A full hearing is scheduled for the matter on Feb. 27 in Hinds County Chancery Court, and while city attorney Melvin Miller II hailed the temporary restraining order as "a victory for truth," free speech advocates were stunned.

"What the city is doing is wildly unconstitutional," said First Amendment lawyer Adam Steinbaugh, of FIRE.org. "For one, *governments* can't sue for libel. Full stop."

Steinbaugh added that prior restraint, or censorship, by a government or institution is almost never possible.

"If there were only one thing the First Amendment says you can't do, it's this," Steinbaugh said. "The city going to the legislature for permission for a tax increase is not like the secret movements of soldiers during wartime. And the editorial appears to be... true? The city itself submitted an affidavit from the clerk admitting that she just plum forgot to notify the media (as required by state law. Whoops!"

"The city resents the suggestion it was trying to hide something by calling a special meeting and not telling the media," Steinbaugh added. "But that's *opinion,* not a false statement of fact. And by suing over an editorial, the city's proving them right."

Others agreed and questioned the judge's ruling in the case.

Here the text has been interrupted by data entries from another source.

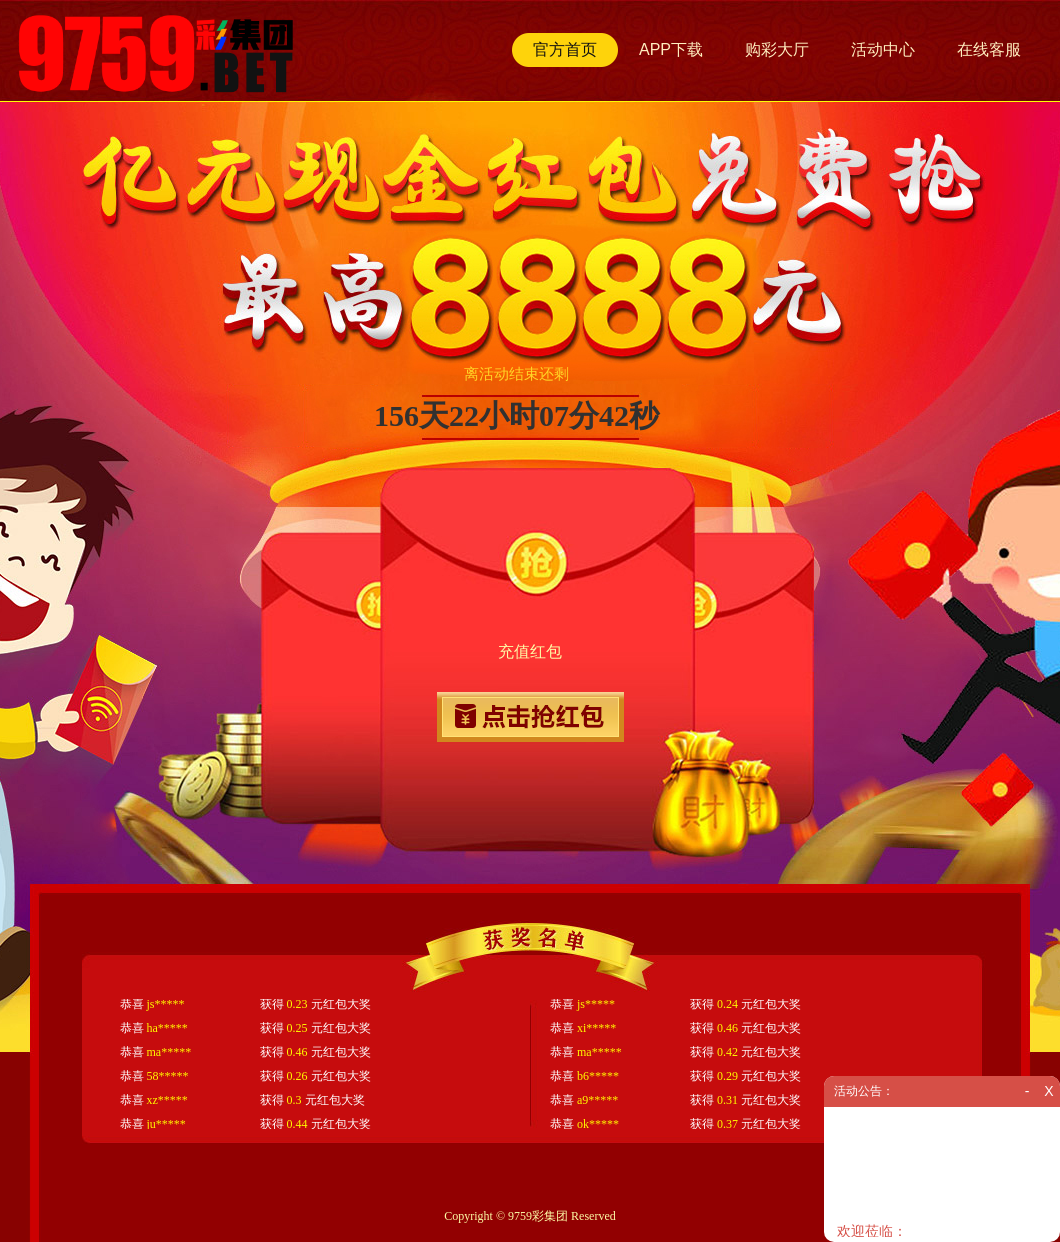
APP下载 (671, 49)
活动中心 (883, 49)
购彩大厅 (777, 49)
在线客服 (989, 49)
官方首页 (565, 49)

"This decision by Hinds County Chancery Court Judge Crystal Wise Martin is abhorrent," said journalist A.J. Perez. "Does [University of Mississippi Law School] not teach the First Amendment? The City of Clarksdale should feel ashamed even filing this TRO, let alone Judge Martin going along with it."

"C'mon everyone and read the editorial Clarksdale, Mississippi city officials don't want you to see," added Steinbaugh's FIRE colleague Alex Morey.